Et Pourtant C'est bien moi...
Projet mené en 3e, en autonomie
Plusieurs travaux à rendre, sous un même support, au choix de chacun.
Tâche finale du cycle "Se raconter, se construire"
Sur cette photo, je dois avoir environ 6 ou 7 ans. Allongée sur le lit bleu, chez mes grand-parents, le menton posé sur les mains croisées. Au bout de mes doigts, les ongles rongés, mauvaise habitude dont j'ai réussi à me séparer quand j'avais plus de vingt ans. Le bleu domine cette image : le dessus de lit, les rayures de mon bermuda et mes yeux...

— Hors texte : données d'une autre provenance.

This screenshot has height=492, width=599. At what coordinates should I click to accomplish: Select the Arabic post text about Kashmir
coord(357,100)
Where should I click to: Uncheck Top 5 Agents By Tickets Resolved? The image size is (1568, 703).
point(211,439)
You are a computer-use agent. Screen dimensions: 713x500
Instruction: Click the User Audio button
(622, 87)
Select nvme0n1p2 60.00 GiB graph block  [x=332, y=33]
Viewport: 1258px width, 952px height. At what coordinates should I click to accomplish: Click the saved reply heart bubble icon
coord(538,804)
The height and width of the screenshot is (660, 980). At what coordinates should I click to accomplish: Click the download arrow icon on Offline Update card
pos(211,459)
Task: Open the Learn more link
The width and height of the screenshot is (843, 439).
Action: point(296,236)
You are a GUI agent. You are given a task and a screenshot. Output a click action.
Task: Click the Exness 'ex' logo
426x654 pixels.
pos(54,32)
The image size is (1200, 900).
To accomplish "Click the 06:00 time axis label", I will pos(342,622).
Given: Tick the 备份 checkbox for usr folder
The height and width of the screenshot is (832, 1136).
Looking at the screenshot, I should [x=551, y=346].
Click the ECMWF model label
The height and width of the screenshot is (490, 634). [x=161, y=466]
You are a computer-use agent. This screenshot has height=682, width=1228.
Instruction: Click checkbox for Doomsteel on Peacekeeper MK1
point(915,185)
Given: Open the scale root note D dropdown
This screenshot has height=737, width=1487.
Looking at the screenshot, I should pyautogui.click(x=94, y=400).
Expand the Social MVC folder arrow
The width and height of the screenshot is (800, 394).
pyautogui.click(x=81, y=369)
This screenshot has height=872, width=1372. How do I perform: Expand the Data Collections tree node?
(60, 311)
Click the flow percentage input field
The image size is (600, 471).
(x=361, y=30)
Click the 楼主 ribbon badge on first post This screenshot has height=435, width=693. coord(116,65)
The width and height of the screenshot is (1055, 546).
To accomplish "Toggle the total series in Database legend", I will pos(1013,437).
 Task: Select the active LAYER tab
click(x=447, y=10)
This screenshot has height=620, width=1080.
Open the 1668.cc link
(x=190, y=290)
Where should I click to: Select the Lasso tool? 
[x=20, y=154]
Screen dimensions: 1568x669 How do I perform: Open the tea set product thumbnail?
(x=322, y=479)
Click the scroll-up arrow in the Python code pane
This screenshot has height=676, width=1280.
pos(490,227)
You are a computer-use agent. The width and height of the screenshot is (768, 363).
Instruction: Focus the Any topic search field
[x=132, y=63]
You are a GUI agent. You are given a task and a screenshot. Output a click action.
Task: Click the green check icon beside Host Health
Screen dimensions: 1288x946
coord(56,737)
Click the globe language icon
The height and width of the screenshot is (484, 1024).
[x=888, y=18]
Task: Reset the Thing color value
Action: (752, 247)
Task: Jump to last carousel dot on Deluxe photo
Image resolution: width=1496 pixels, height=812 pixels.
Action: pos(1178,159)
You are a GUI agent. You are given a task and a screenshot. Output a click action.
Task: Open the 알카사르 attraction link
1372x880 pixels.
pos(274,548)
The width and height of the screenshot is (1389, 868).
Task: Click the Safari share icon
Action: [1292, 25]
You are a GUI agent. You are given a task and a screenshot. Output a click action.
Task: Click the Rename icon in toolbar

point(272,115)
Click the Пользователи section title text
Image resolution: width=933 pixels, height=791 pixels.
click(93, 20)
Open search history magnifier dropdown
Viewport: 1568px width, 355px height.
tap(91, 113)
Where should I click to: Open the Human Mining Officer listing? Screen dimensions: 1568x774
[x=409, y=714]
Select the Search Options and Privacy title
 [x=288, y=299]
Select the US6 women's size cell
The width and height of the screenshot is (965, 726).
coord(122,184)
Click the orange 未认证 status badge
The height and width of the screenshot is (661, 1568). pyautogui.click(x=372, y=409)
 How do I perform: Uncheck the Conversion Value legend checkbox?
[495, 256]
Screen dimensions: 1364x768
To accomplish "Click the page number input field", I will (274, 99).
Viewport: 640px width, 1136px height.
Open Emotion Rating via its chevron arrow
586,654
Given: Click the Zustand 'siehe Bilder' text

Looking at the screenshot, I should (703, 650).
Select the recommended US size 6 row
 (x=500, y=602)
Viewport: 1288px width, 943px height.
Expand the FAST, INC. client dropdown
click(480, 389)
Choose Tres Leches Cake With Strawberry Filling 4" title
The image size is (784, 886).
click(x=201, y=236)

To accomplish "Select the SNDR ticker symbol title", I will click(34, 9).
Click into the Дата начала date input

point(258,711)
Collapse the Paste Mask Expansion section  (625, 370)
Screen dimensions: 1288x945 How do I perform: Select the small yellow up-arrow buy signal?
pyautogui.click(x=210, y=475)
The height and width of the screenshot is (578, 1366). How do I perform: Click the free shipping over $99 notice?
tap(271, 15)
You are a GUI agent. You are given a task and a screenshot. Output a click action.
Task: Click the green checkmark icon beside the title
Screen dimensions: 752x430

J'aurais donc eu les yeux bleus? Non, plutôt un effet du flash qui transforme mes pupilles en points lumineux. D'ailleurs, mes iris ne sont pas si bleus que cela, en réalité... Ils tendent au vert. Mais je n'ai pas les yeux verts non plus. Mes yeux sont perses. Et je n'ai plus ces mèches blondes, ni cette frange légère et rebondie qui vient balayer mon front, comme une fantaisie dans cette coupe au carré que j'ai définitivement abandonnée au collège.
Un bermuda et la peau bronzée. Alors que j'ai le teint pâle et que je brûle au moindre rayon de soleil.
Le cliché a sans doute été saisi en été. La vue en plongée prouve que le ou la photographe était debout. Sans doute ma mère...
Les joues rondes, les sourcils fins... L'air fatigué... Oui, c'est bien de moi qu'il s'agit. Pas envie d'être prise en photo, je n'aime toujours pas cela. Le regard de quelqu'un qui a l'air de s'ennuyer, de ne pas savoir quoi faire. Je ne souris que lorsque j'en ai envie, pas quand on me le demande.
Je peux encore éprouver la lassitude ressentie pendant ces longs mois estivaux, loin de chez moi, de mon école et de mes camarades. Les journées rythmées par les programmes TV, les escapades dans les champs de maïs, où je me suis perdue, et les après-midis à la plage. A partir du 10 août, l'impatience de retourner à l'école. Après la petite enfance, les animaux de la ferme m'ont de moins en moins intéressée et je m'en suis complètement éloignée, préférant lire, perchée dans mon pommier, ou regarder des films, enregistrés sur des VHS.
Quand je fixe ces yeux qui ne sont plus les miens, j'en veux à cette fillette qui ne comprend pas comme elle pourrait être heureuse. Je voudrais la tirer par le poignet et l'emmener dans l'étable, lui jurer qu'un jour, elle regrettera de ne pas avoir chaussé ses bottes de caoutchouc pour profiter de cet univers qui lui manquera!